Fraud detection system 718 can include instructions for computing, for a respective entity, a fraud-detection score which indicates a normalized cost of fraudulent transactions from the respective entity (score-computing module 726). Fraud detection system 718 can also include instructions for determining, from the plurality of entities, one or more entities whose fraud-detection score indicates anomalous behavior (fraudulent-entity-detecting module 728).
Data 726 can include any data that is required as input or that is generated as output by the methods and/or processes described in this disclosure. Specifically, data 726 can store at least entity information, transaction information, a fraud-detecting rule, a fraud warning, a fraud-detection score, and/or a fraudulent entity report.
The data structures and code described in this detailed description are typically stored on a computer-readable storage medium, which may be any device or medium that can store code and/or data for use by a computer system. The computer-readable storage medium includes, but is not limited to, volatile memory, non-volatile memory, magnetic and optical storage devices such as disk drives, magnetic tape, CDs (compact discs), DVDs (digital versatile discs or digital video discs), or other media capable of storing computer-readable media now known or later developed.

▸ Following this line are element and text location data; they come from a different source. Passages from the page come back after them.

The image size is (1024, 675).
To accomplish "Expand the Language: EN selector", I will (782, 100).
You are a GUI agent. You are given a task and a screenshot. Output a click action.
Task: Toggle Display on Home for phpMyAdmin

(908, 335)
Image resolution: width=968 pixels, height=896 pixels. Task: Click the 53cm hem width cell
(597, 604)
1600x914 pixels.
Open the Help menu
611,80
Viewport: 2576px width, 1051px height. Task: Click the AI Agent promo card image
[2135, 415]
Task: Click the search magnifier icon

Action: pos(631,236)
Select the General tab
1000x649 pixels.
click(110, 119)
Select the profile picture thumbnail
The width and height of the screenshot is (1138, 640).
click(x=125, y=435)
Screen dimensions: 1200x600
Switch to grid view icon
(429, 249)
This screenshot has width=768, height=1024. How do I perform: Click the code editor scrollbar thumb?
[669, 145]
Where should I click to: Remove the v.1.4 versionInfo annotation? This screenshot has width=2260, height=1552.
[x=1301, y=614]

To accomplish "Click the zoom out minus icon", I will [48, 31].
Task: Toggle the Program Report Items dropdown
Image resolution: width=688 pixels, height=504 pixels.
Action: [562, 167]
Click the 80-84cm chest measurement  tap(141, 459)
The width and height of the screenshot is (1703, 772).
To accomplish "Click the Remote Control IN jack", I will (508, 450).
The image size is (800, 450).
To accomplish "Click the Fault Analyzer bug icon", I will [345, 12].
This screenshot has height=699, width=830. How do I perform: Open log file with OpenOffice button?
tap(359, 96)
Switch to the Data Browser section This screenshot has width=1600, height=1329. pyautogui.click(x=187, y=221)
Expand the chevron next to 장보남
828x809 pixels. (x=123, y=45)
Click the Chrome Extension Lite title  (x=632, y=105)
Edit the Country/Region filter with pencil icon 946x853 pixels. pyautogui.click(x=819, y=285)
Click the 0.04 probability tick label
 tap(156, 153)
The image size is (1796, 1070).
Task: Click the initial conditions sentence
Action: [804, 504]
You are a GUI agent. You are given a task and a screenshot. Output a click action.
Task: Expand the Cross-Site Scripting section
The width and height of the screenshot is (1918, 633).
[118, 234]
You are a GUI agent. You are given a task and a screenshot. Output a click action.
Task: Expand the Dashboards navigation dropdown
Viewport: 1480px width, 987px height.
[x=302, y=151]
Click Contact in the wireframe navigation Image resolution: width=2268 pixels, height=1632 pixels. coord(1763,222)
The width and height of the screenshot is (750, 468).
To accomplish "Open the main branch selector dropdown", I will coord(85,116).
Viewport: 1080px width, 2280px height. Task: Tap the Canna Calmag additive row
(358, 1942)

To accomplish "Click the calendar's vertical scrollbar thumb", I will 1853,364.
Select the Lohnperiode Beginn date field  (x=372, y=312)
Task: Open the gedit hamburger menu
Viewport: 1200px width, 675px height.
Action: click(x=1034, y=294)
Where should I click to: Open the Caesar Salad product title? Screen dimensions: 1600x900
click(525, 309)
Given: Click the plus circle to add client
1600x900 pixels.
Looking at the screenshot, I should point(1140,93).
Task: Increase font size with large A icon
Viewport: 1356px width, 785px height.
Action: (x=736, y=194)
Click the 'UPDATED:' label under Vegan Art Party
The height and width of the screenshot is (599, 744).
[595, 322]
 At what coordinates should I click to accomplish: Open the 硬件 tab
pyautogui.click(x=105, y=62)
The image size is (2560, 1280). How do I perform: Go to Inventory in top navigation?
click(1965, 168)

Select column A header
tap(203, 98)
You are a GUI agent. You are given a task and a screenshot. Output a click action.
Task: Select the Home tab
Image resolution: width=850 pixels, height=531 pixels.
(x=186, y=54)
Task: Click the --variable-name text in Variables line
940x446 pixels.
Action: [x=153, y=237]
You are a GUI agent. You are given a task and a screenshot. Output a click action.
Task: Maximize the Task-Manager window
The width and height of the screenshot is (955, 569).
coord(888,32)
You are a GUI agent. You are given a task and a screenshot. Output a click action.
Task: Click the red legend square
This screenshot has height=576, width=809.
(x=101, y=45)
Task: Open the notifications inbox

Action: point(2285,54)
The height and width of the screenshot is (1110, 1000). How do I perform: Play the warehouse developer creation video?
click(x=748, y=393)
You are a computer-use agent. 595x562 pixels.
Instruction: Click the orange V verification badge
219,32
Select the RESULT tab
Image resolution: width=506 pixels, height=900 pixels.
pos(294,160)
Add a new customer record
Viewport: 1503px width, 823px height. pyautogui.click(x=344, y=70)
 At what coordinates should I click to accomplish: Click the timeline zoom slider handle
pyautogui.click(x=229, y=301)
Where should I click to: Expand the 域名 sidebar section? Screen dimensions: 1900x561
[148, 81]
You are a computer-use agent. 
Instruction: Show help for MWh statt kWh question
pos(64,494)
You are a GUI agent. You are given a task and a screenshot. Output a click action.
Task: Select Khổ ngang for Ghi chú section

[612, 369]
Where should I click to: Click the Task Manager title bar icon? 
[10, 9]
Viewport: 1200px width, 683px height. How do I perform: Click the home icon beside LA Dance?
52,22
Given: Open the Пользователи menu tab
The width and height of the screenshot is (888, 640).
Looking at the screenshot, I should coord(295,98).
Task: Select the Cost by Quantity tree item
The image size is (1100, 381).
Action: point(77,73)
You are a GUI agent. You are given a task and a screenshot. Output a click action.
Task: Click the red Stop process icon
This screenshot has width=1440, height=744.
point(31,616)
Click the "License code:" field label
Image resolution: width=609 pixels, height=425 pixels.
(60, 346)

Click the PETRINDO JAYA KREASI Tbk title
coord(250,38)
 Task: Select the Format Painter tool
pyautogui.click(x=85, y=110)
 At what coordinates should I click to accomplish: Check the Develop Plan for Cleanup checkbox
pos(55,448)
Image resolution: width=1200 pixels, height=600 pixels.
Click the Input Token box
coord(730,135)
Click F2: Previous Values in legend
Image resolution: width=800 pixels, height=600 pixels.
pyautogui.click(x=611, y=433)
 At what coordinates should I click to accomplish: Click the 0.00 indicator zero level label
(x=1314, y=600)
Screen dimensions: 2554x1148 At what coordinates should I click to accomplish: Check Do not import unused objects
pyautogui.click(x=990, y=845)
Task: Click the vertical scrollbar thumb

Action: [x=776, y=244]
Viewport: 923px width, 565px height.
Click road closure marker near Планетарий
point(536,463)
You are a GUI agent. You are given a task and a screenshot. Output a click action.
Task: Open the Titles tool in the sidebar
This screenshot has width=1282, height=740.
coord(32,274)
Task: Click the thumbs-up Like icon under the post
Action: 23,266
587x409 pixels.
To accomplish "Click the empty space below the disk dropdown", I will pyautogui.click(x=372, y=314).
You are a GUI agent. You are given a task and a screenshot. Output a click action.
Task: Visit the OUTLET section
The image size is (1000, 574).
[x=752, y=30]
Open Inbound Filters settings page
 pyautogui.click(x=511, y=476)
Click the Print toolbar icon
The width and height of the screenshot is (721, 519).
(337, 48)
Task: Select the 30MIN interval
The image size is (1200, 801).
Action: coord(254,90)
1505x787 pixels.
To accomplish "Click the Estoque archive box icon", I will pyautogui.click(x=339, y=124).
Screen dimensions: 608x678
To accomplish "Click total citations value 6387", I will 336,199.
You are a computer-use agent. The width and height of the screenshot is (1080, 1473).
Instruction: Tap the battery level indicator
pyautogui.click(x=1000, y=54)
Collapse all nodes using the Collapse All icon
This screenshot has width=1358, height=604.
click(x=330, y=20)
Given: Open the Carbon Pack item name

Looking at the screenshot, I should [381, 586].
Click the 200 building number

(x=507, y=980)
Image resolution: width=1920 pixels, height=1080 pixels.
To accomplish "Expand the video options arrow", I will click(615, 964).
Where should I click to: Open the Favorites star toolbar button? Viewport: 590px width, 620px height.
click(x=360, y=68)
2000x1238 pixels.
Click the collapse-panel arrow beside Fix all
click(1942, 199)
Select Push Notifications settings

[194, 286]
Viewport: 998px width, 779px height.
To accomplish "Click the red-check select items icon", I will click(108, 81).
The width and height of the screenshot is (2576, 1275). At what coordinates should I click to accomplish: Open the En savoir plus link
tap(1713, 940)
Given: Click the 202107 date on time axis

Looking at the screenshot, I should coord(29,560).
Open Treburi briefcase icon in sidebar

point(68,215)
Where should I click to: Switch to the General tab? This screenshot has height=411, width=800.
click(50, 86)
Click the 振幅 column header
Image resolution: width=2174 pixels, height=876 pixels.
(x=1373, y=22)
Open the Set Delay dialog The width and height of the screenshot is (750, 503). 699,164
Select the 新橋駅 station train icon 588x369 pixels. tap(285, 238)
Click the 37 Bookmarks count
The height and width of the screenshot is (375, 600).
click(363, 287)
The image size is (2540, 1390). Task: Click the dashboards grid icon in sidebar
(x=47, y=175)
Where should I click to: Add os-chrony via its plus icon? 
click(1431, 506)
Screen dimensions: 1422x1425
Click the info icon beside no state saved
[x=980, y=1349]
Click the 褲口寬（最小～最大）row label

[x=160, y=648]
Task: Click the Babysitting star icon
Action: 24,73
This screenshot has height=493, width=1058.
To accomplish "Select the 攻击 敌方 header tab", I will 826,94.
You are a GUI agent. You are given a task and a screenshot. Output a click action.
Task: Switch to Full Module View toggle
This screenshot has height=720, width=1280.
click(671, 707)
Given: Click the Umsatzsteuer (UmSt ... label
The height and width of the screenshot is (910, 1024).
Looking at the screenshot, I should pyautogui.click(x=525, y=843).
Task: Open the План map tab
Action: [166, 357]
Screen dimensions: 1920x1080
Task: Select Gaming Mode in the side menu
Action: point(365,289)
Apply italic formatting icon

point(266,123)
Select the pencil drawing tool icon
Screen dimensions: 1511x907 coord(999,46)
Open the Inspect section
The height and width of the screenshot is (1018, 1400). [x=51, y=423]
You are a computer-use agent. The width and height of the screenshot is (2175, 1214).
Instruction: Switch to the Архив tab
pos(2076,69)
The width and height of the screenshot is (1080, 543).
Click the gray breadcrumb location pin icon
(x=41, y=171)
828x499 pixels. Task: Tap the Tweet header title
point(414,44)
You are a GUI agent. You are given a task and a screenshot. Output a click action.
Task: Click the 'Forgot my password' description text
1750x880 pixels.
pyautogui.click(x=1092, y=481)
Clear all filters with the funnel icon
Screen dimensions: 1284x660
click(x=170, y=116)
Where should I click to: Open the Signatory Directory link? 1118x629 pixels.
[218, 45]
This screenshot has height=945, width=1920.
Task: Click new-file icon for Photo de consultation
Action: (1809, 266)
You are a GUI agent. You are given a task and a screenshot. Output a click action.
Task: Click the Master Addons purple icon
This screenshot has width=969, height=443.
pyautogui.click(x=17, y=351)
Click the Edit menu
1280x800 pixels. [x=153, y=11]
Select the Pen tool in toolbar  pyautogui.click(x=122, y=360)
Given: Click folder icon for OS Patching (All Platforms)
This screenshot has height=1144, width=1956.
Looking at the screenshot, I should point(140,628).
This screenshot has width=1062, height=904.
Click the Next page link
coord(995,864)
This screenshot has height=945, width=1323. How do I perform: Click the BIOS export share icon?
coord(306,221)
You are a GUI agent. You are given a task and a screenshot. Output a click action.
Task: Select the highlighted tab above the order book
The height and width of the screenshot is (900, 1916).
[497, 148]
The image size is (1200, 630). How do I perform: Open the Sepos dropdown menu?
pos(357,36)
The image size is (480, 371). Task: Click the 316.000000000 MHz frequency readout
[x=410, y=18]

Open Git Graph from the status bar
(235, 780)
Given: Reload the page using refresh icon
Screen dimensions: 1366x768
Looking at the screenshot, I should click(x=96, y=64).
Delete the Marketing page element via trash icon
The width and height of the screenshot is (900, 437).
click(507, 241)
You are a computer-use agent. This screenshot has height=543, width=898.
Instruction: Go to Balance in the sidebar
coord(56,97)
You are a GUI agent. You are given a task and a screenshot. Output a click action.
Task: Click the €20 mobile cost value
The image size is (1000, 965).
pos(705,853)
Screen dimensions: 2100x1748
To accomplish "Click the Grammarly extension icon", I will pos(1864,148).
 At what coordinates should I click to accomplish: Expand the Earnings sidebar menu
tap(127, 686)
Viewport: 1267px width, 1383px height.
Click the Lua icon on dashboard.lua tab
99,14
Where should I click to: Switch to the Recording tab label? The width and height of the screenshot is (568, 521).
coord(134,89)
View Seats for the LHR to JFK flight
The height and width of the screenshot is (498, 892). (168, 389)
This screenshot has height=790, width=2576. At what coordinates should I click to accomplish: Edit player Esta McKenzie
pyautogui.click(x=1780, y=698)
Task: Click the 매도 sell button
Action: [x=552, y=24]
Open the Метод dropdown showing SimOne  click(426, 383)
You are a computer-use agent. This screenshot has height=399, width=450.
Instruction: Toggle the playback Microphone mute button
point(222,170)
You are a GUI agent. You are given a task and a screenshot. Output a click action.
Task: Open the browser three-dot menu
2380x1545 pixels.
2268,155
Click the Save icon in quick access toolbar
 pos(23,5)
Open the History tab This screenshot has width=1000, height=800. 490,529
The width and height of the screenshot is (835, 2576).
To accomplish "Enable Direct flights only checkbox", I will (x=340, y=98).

The methods and processes described in the detailed description section can be embodied as code and/or data, which can be stored in a computer-readable storage medium as described above. When a computer system reads and executes the code and/or data stored on the computer-readable storage medium, the computer system performs the methods and processes embodied as data structures and code and stored within the computer-readable storage medium.
Furthermore, the methods and processes described above can be included in hardware modules. For example, the hardware modules can include, but are not limited to, application-specific integrated circuit (ASIC) chips, field-programmable gate arrays (FPGAs), and other programmable-logic devices now known or later developed. When the hardware modules are activated, the hardware modules perform the methods and processes included within the hardware modules.
The foregoing descriptions of embodiments of the present invention have been presented for purposes of illustration and description only. They are not intended to be exhaustive or to limit the present invention to the forms disclosed. Accordingly, many modifications and variations will be apparent to practitioners skilled in the art. Additionally, the above disclosure is not intended to limit the present invention. The scope of the present invention is defined by the appended claims.